-- GIVEN DATA follows --
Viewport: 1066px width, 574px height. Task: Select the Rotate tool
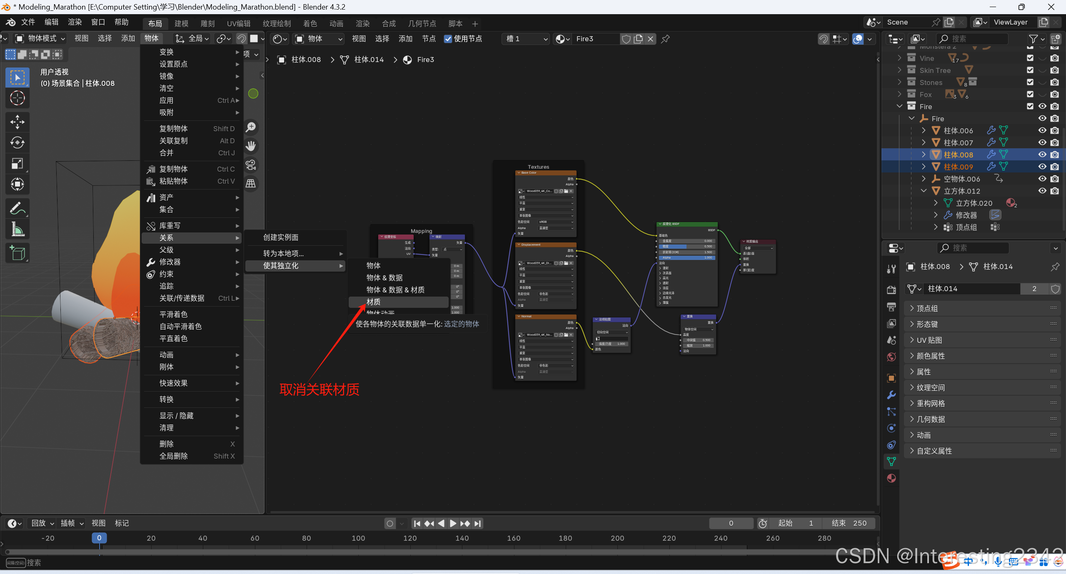click(17, 142)
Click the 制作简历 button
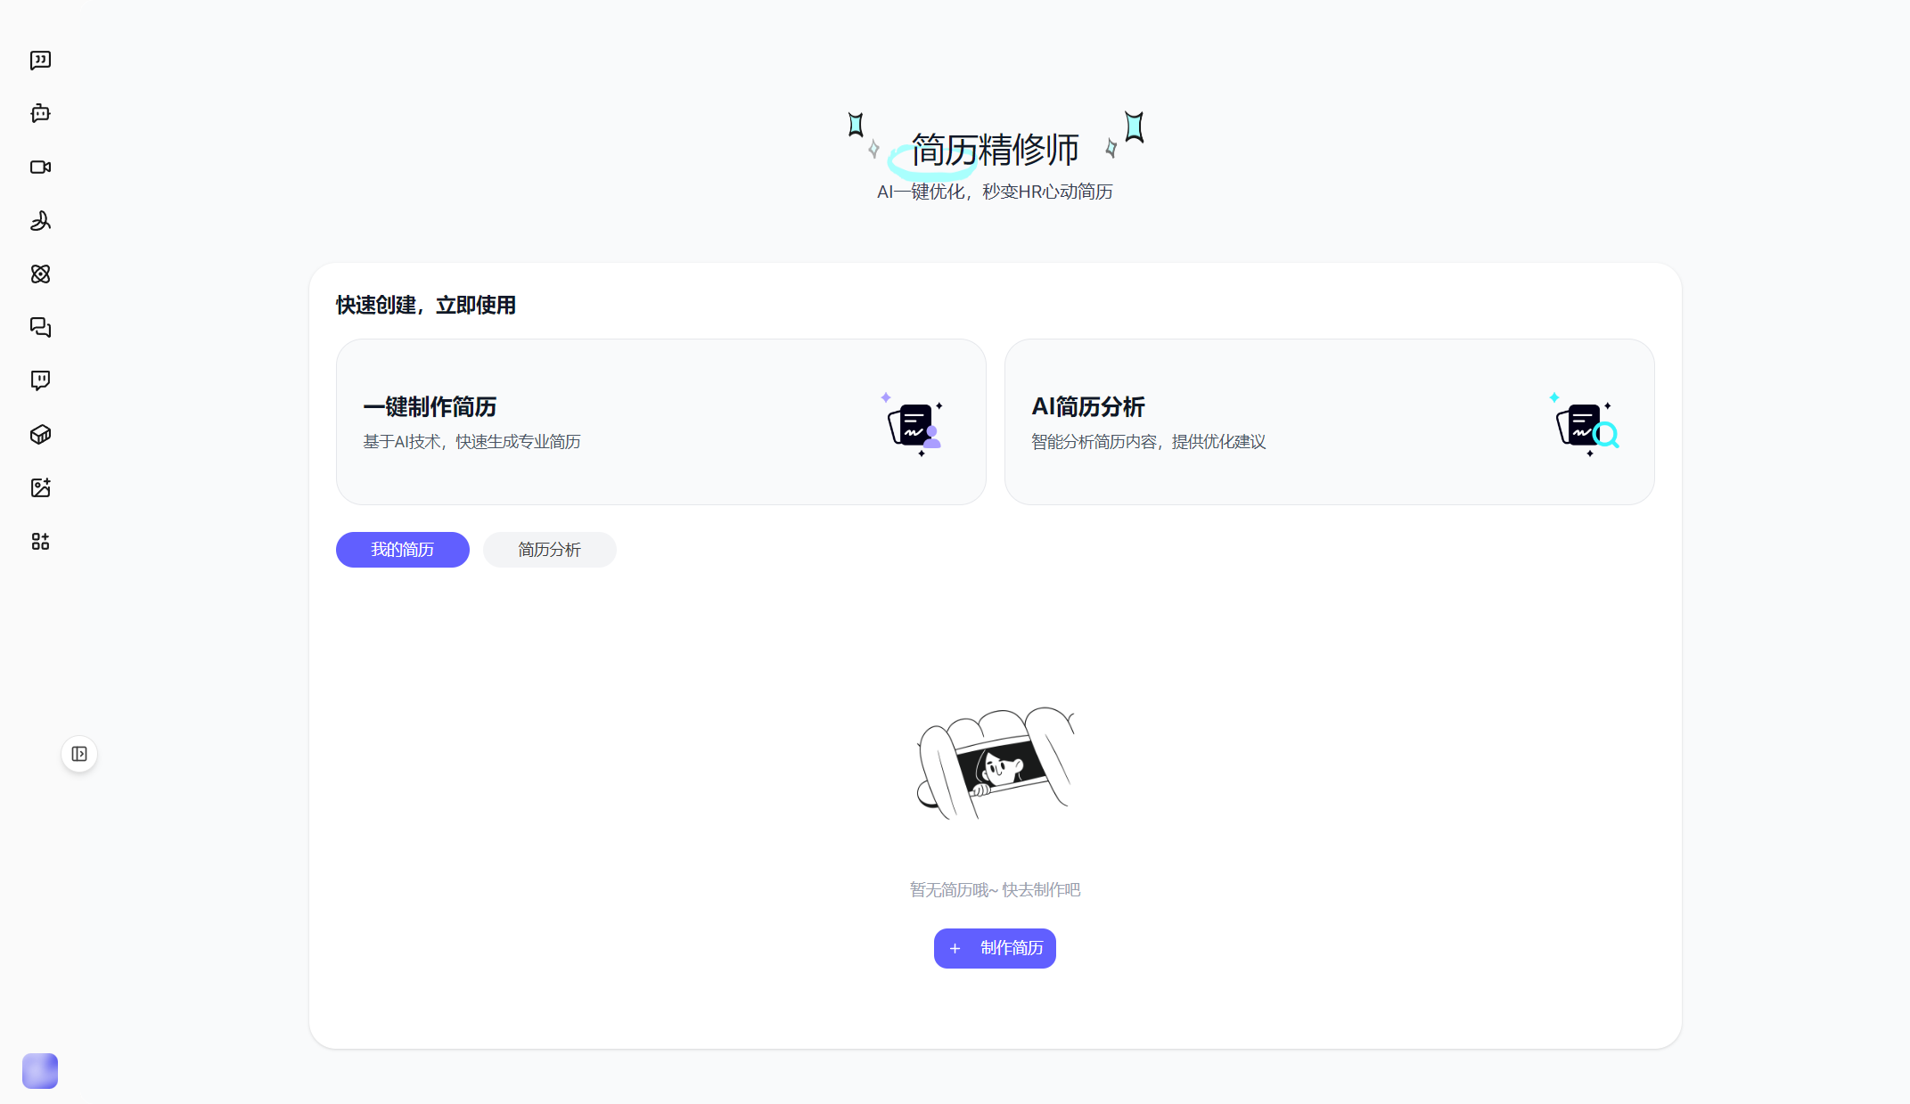The width and height of the screenshot is (1910, 1104). click(x=995, y=948)
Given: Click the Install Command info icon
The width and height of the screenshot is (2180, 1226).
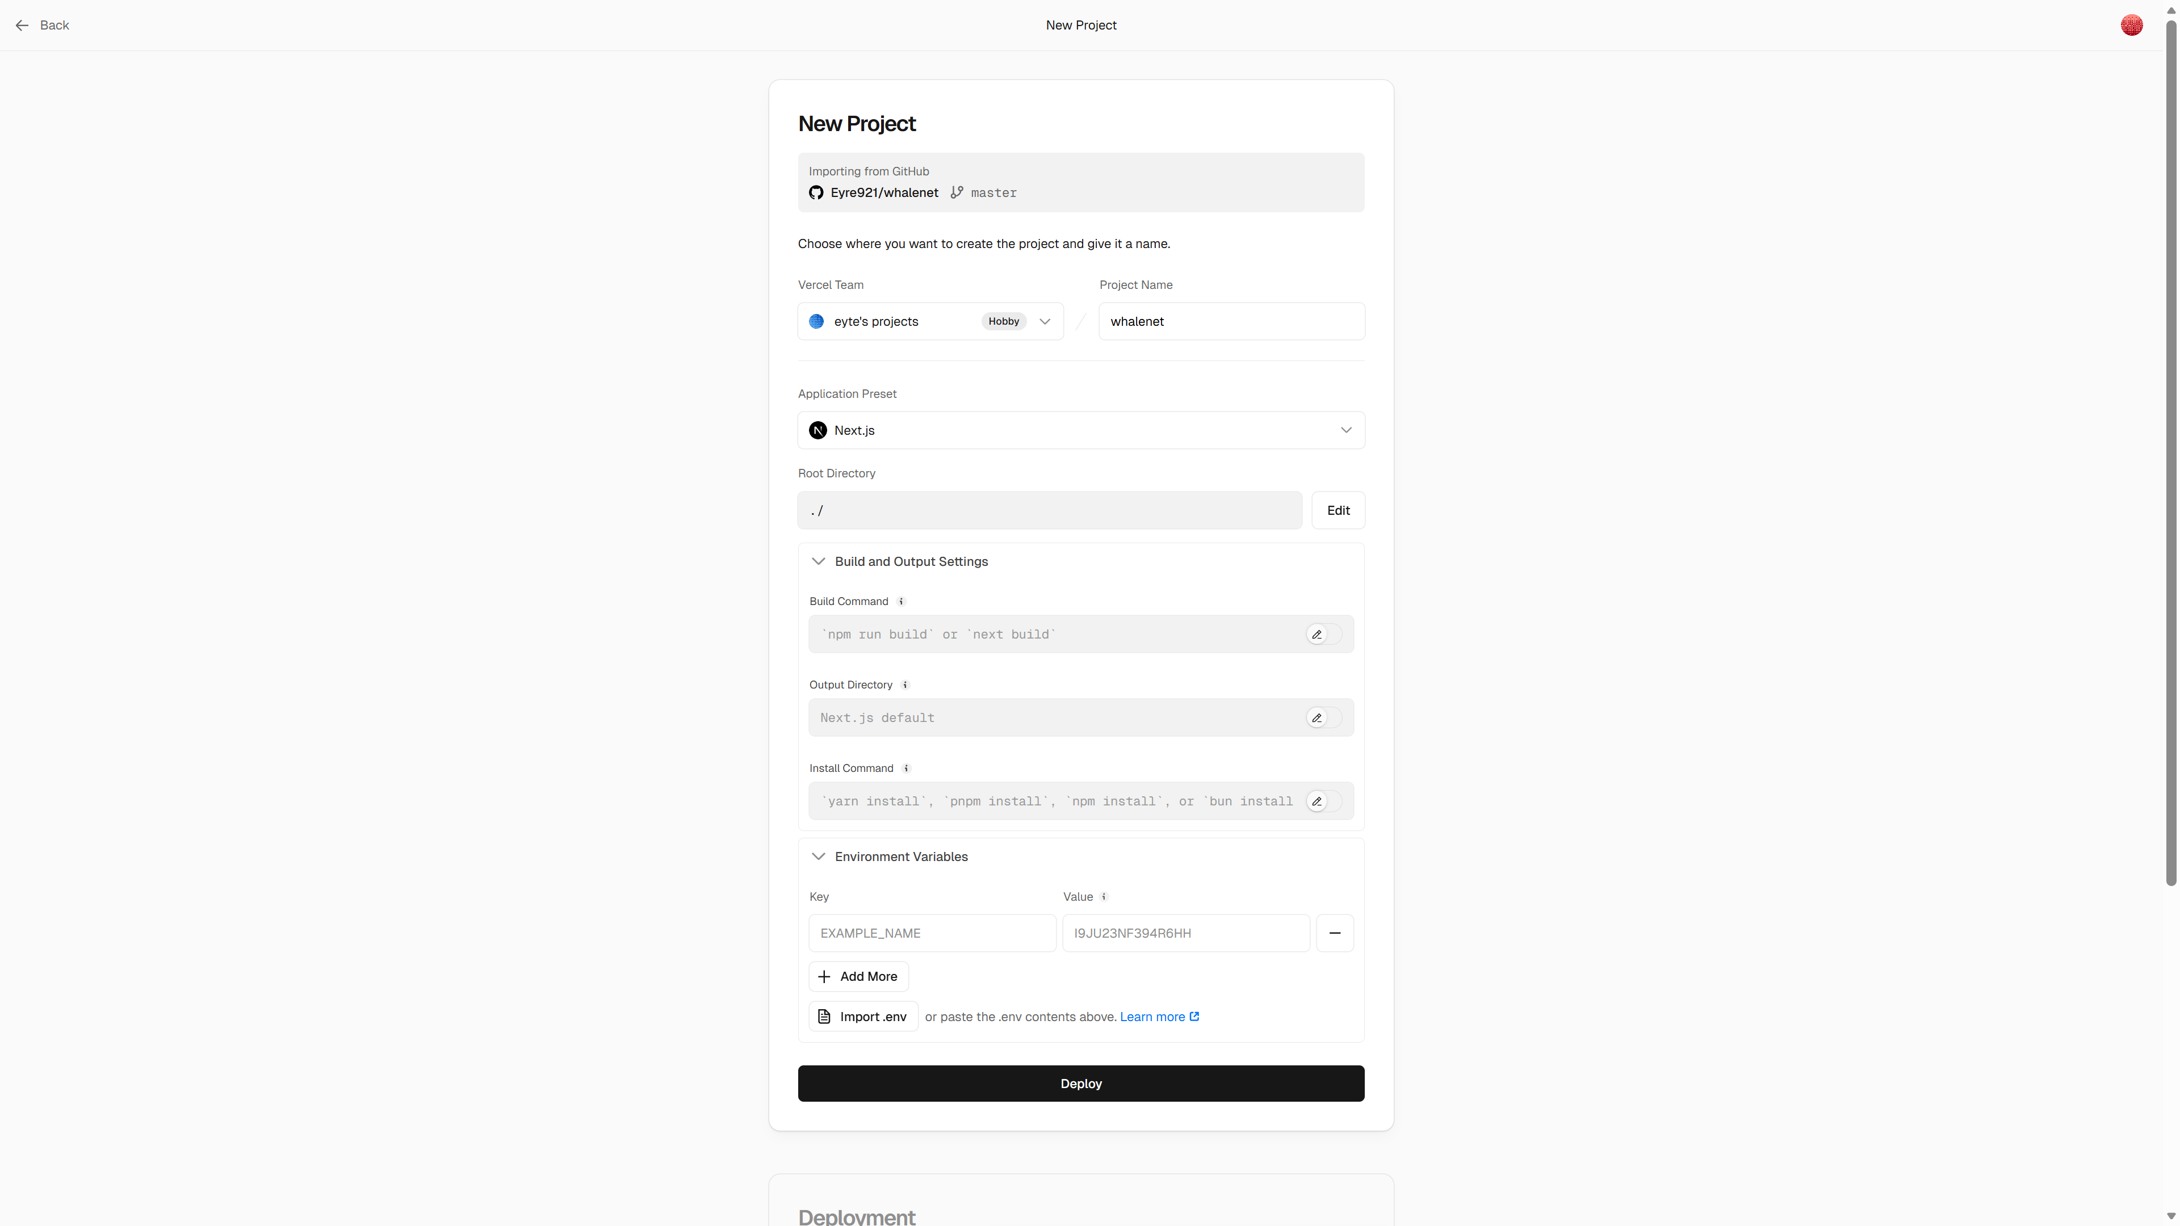Looking at the screenshot, I should [906, 768].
-- GIVEN DATA concluded --
[TASK STATEMENT]: In the data above, find the line containing "The width and height of the screenshot is (2180, 1226)."; from there, please write out each line through the end, exactly, with the pictures omitted.

[RESULT FOR THIS TASK]:
The width and height of the screenshot is (2180, 1226).
Looking at the screenshot, I should [906, 768].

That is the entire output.